Paglia's second book, Sex, Art, and American Culture (1992) is a collection of 21 lectures, articles, and interviews culled from national magazines and newspapers, including Playboy, New York Newsday, Publishers Weekly, New York, Mother Jones, the Washington Post, Vanity Fair, Reason, and the London Sunday Times. Different chapters are devoted to various topics, including Elizabeth Taylor, the Clarence Thomas/Anita Hill hearings, Robert Mapplethorpe, and Madonna, whom Paglia considers "the true feminist" for teaching "young women to be fully female and sexual while still exercising control over their lives."

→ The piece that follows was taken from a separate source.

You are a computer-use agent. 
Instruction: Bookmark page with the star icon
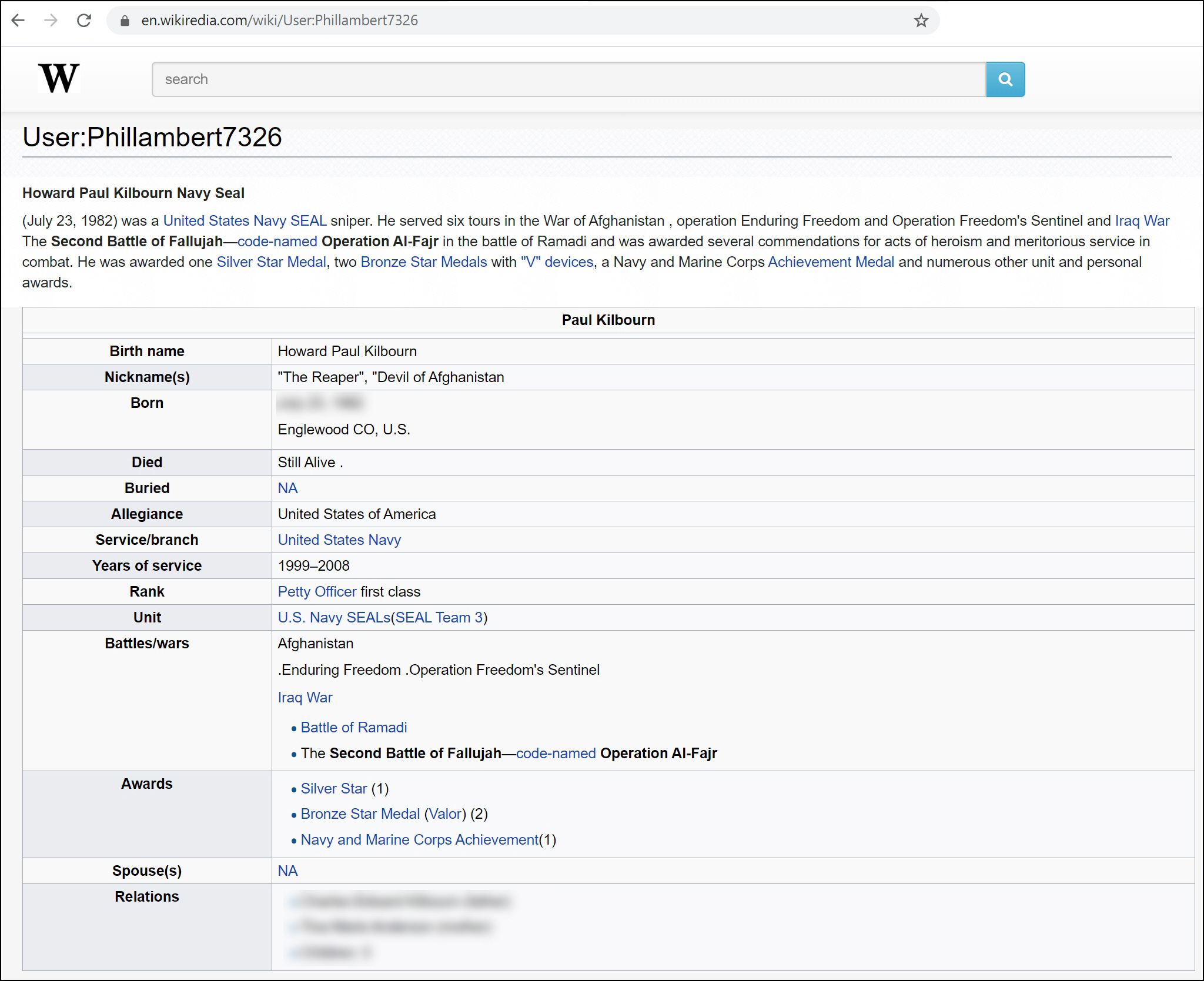pyautogui.click(x=921, y=21)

The core of the book is a long essay in which Paglia reviews and rips apart two books on homosexuality in ancient Greece while decrying the poor state of American higher education that would encourage such poorly researched scholarship. Paglia discusses date rape in two chapters and describes it as an ethical violation modern feminists cannot prevent. She argues "rape is an outrage that cannot be tolerated in civilized society," but also states that women should be able to use "common sense" to protect themselves from it. Other chapters reveal Paglia's libertarian beliefs of nonintervention by the state. She is against welfare, capitalism, and affirmative action but supports abortion and the legalization of both drugs and prostitution.

Paglia's third book, Vamps & Tramps: New Essays (1994) is a collection of similar articles, interviews, and lectures published since Sex, Art, and American Culture. Popular culture figures like Jackie Onassis, as well as the infamous Amy Fisher and Lorena Bobbitt, are discussed along with writers Andrea Dworkin and Susan Sontag. The longest new essay, "No Law in the Arena," covers topics like rape, harassment, pornography, and abortion. A few quieter pieces are also included, one of which was written for four homosexual friends who helped Paglia shape her views. One of Paglia's most recent projects is a BFI Film Classics series scene-by-scene analysis of Alfred Hitchcock's The Birds (1998). Paglia discusses the making, production, and meaning of the film and provides quotes from both Hitchcock and previous essays on the movie. Additionally, in Sexual Personae, Paglia spoke of a sequel to this work to focus on similar themes in 20th-century popular culture, particularly movies, television, sports, and rock music. She told an interviewer recently that the work was finished, but no publication date had been set. Whether her next book is a continuation of Sexual Personae or something else entirely, it will undoubtedly claim the attention Paglia's earlier works received and add to the debate about this controversial scholar.

Bibliography:

Reference works:

CANR (1999). CBY (1992). Oxford Companion to Women's Writing in the United States (1995). Who's Who in America 1999 (1998).

Other references:

Commonweal (4 June 1993). PW (12 Sept. 1994). Time (12 Dec. 1994).